§ **Problem details**:
Write out each record below exactly, without pictures.

§ **Dataset records**:
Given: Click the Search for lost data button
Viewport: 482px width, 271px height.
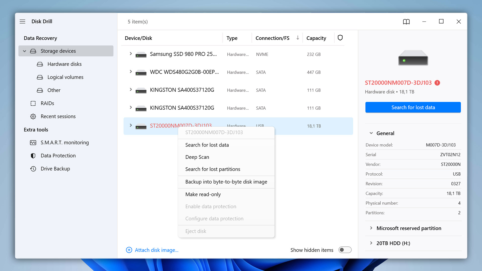Looking at the screenshot, I should pos(413,107).
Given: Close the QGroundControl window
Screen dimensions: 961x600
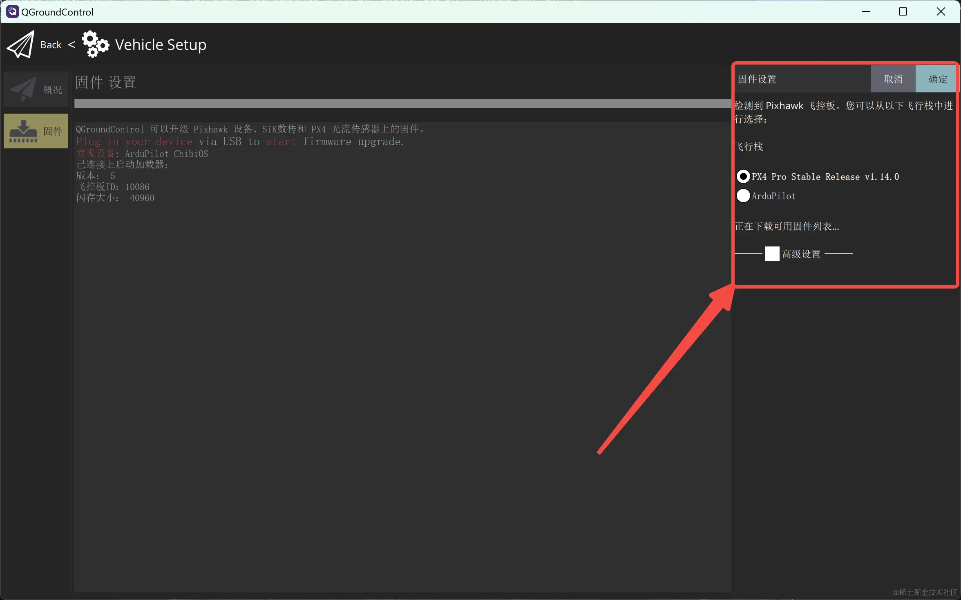Looking at the screenshot, I should tap(941, 12).
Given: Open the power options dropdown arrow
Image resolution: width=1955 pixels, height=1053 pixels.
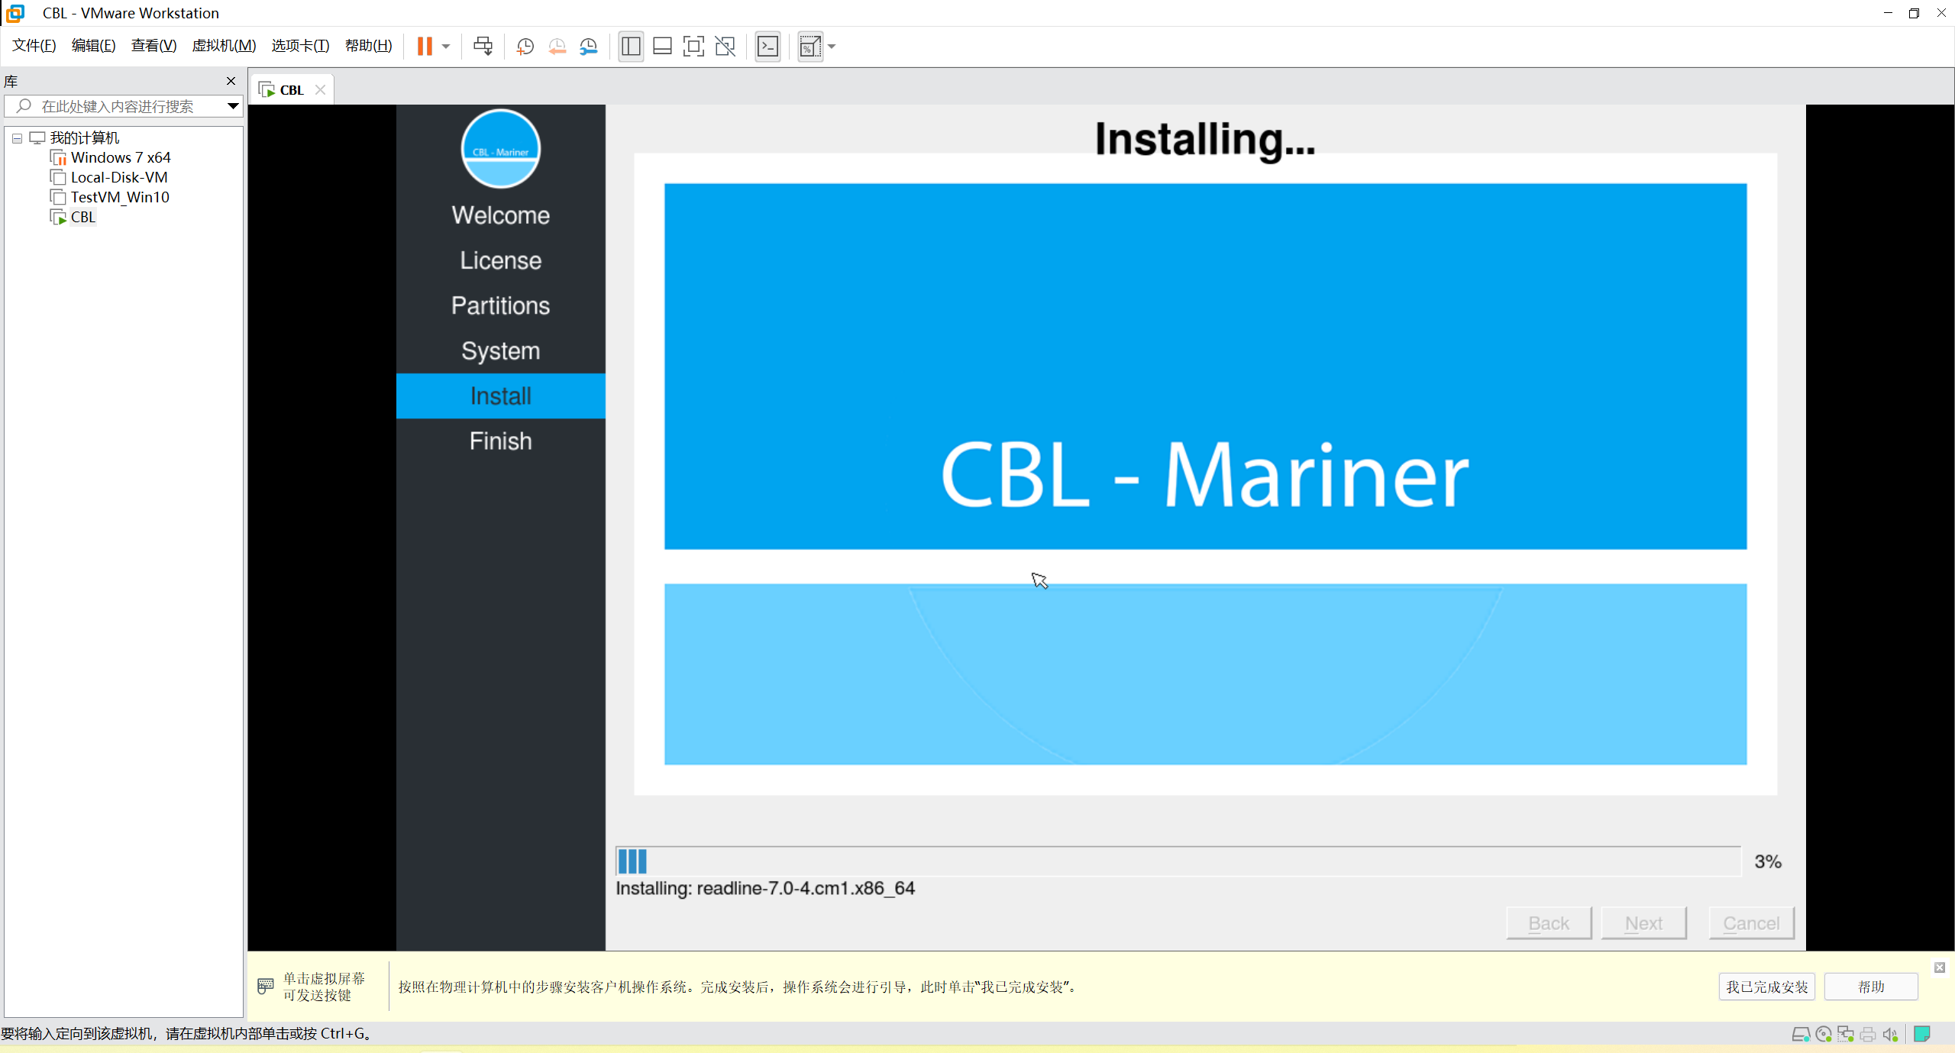Looking at the screenshot, I should [446, 47].
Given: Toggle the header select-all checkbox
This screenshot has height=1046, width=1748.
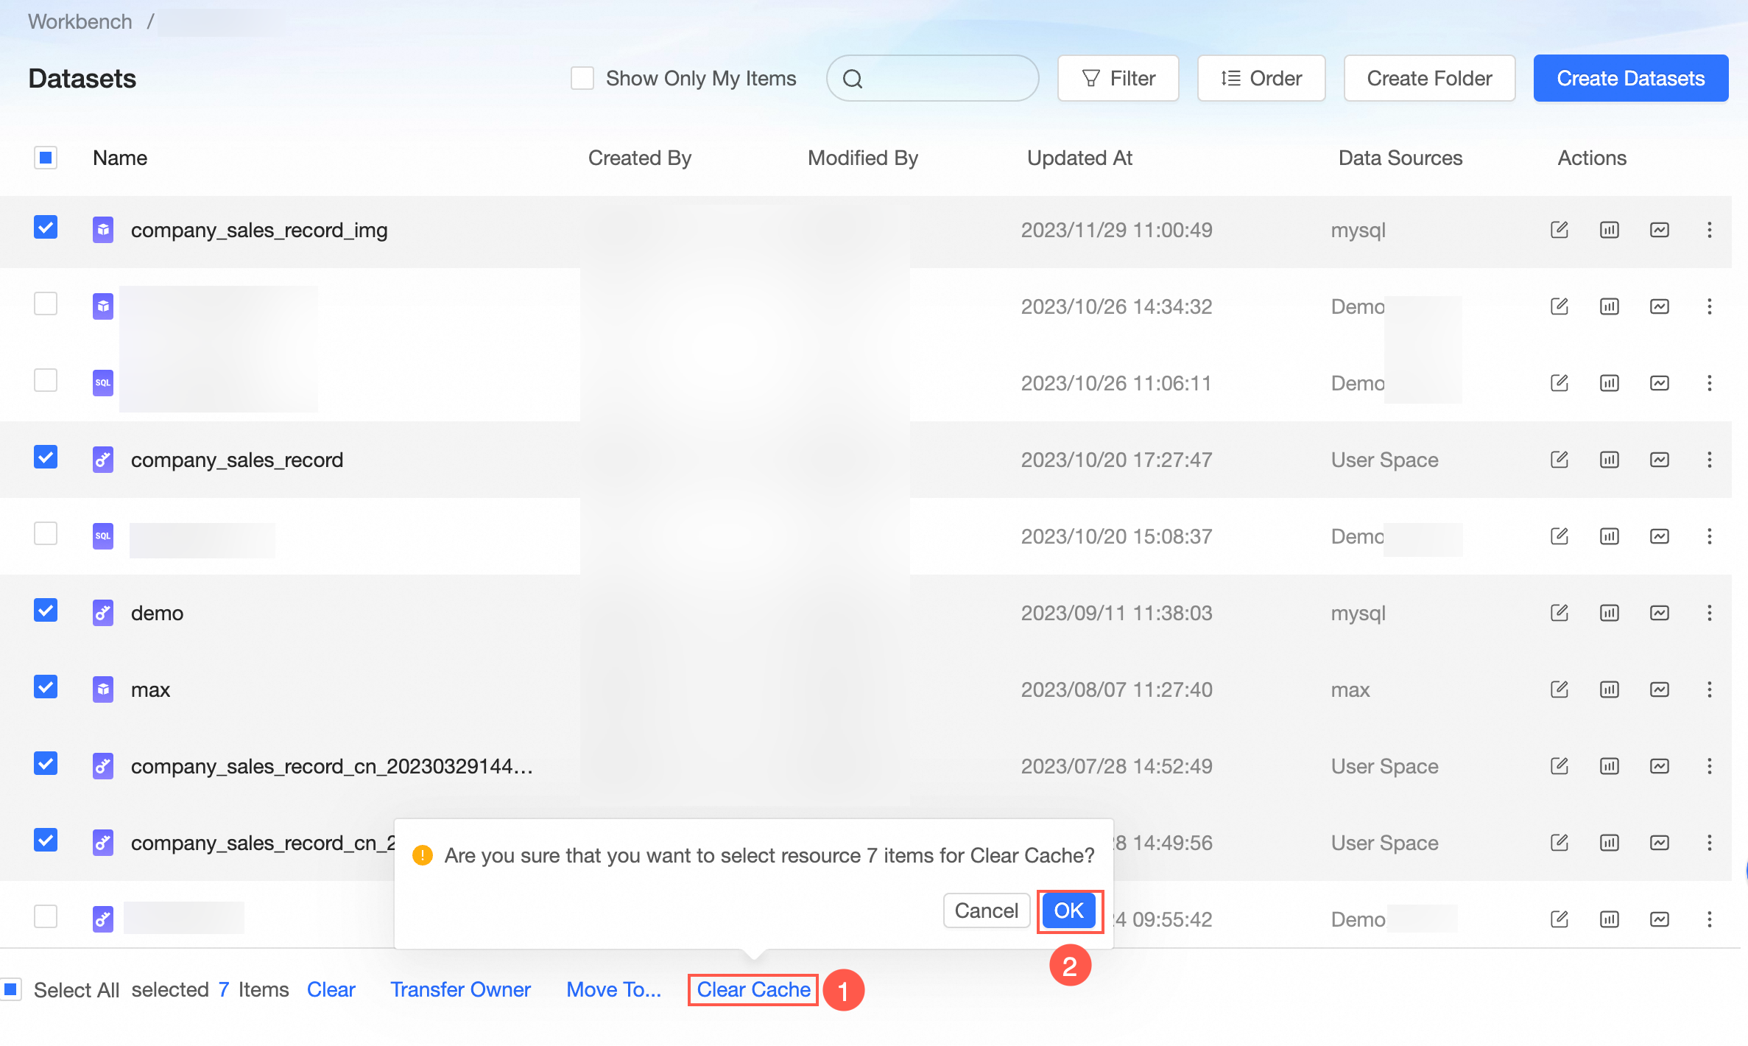Looking at the screenshot, I should [x=46, y=158].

§ **Solution to the exercise**:
Given: Click the Search for lost data button
Viewport: 482px width, 271px height.
Looking at the screenshot, I should pos(413,107).
Given: Close the QGroundControl window
Screen dimensions: 961x600
Looking at the screenshot, I should tap(941, 12).
Given: Open the power options dropdown arrow
Image resolution: width=1955 pixels, height=1053 pixels.
Looking at the screenshot, I should [446, 47].
Given: Toggle the header select-all checkbox
This screenshot has height=1046, width=1748.
Looking at the screenshot, I should [x=46, y=158].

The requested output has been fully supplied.